Twenty years ago almost to the day, Francois Pienaar and his band played the Rugby World Cup final. It’s one of the disturbing tricks of the light of living an increasingly long time that so many anniversaries keep constantly ticking by, as though real life doesn’t happen any more and every day or every minute is just the memento of some other mori – Jaws was released 40 years ago! Kurt Cobain’s been dead for 21 years! It’s been ten years since the first human being became intolerant to gluten! – but some anniversaries feel more disorienting than others.
I watched almost every game of the ‘95 World Cup with an irregular group of different ages. Someone gave me tickets to the final but I preferred to watch with my pals. There was my friend Mark and his dad Frank and Doctor Teddy and Professor Black the economist and their young kids and another guy who no one really liked and a shifting cast of extras who would arrive for this game or that game and have opinions about James Dalton. Mark and I had plastic novelty mugs from the Spur in the shape of rugby balls that we filled with beer even though the plastic made the beer taste terrible and we’d leave them to one side while we drank Dr Teddy’s wine and before each game we’d gather and shout and jiggle with nervous energy and play Dr Freddie’s weird CD of national anthems and Dr Teddy would shout at him to take it off because he only liked the Irish one and we’d debate how to stop Jonah Lomu and we’d wonder, with each passing game, whether we yet dared dream. Some of us were young, and some of us were even younger, and some of us were the same age then that I am now.
It wasn’t really the rugby that mattered, it was the sense, however old we were, that we had pushed through the fur coats at the back of the wardrobe and had stumbled blinking into a new and magical world that looked a little like the old one but felt completely different, and we were still learning its rules. It’s the world in union, sang PJ Powers with some conviction, and a new age has begun.
No one really thought we were going to win the World Cup, even after we beat Australia in the opening match. We hadn’t yet grown peevish and entitled. We hoped we would win, we loudly proclaimed we would win, but deep down we all knew we were a new nation tottering on new legs and we’d already lived through one miracle. One miracle is statistically achievable; two miracles in a row stop being miracles.

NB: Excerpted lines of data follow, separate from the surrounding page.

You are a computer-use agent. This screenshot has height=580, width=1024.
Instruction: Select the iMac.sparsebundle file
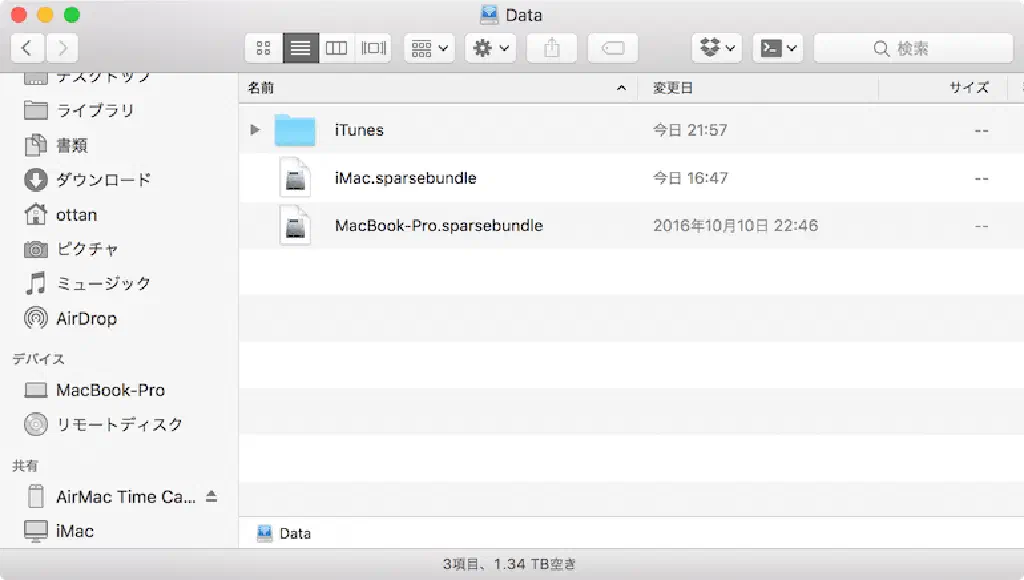click(x=405, y=178)
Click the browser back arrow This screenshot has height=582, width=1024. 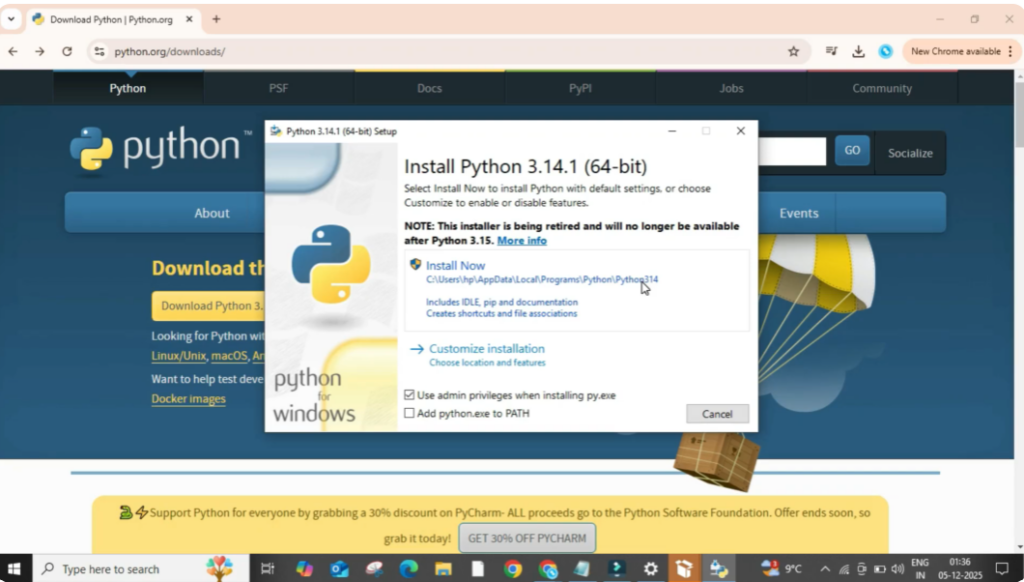point(13,52)
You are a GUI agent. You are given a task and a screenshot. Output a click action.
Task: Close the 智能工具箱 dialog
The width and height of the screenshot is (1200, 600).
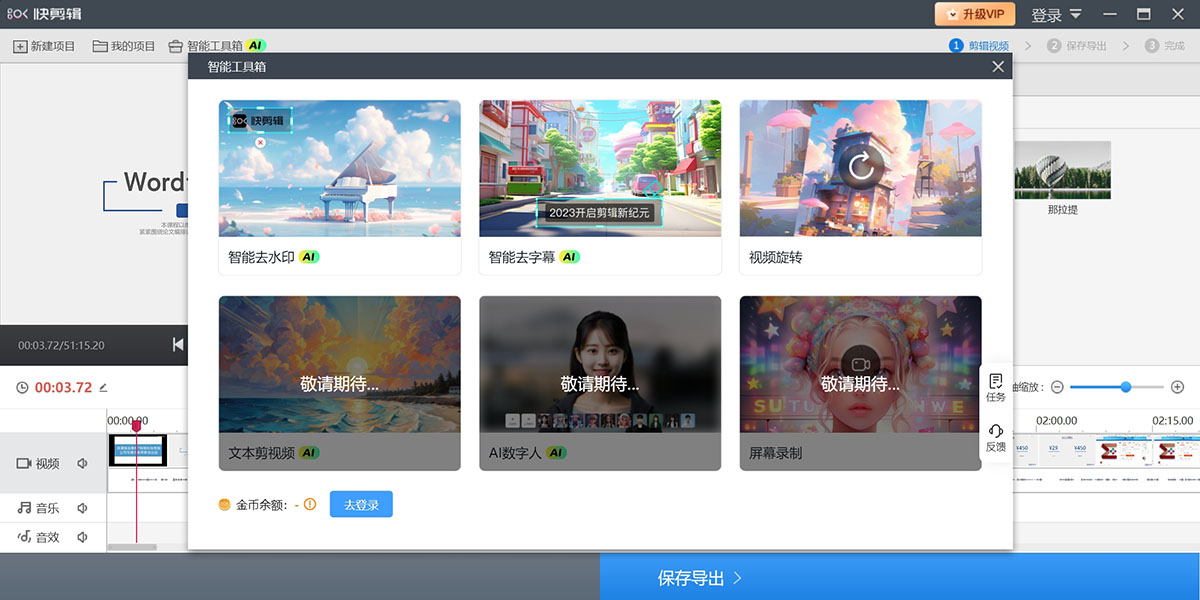997,67
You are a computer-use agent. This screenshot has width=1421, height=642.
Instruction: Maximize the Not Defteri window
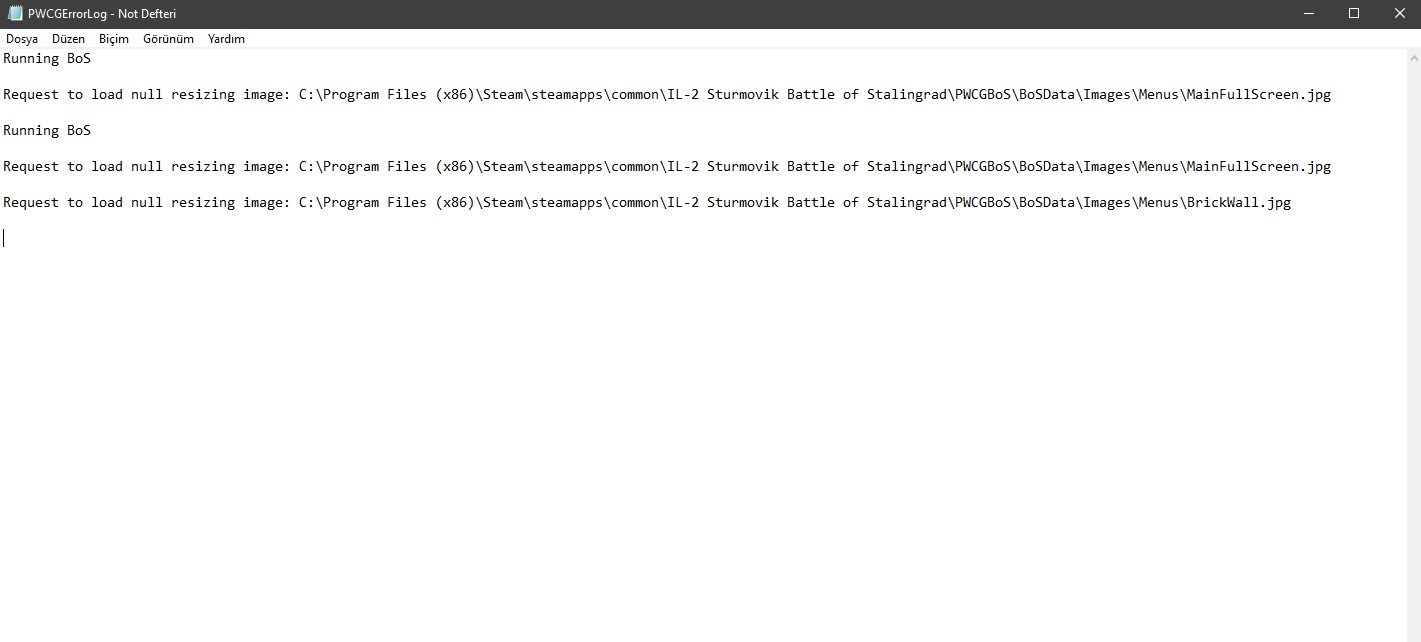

We all just barely survived the semi-final against France in the rain, when we thought players might drown and our own hearts might stop, when the hand of God reached across and grabbed Abdul Benazzi’s ankle and brought him down short of the line in the last minute of the match. When Joel’s second drop-goal went over in the final and we lasted the unending seven minutes till the whistle, my friend, as staunch and sound an atheist as you’ll ever meet, grabbed me and hollered uncontrollably: “God loves us! God loves us!”
And that’s what it felt like: somehow, somewhere, against all the evidence to the contrary, we must have done something right. We were forgiven for decades of being just about the worst nation on Earth, and not just forgiven but rewarded. Of course there were problems, we knew there were problems, but problems were small and it was the big things that mattered. All that stuff about rainbows and nations and Vicky Sampson’s African dream wasn’t only real, it was true. We had proof: we were special. The next year we won the African Cup of Nations.
Of course we were fools. We were naïve and willfully blind and Pollyannas and life isn’t like that, but for a while it seemed it was. In a way, it seems cruel to have had so much unearned joy in so short a time. It was fantasy. We were like children coddled by their parents, who are given awards at every sports day and given presents on Christmas Day and told that everything is all right and that Santa Claus gives presents to everybody.
I think very fondly of the fellows I watched with. One of us became a billionaire and others of us didn’t; three of us divorced and some remarried. Some of us have lost children and others have gained. Life happened to us, and to South Africa. On Wednesday, twenty years to the day, we buried one of us in Pinelands. I’m tired of anniversaries. I want new things to celebrate.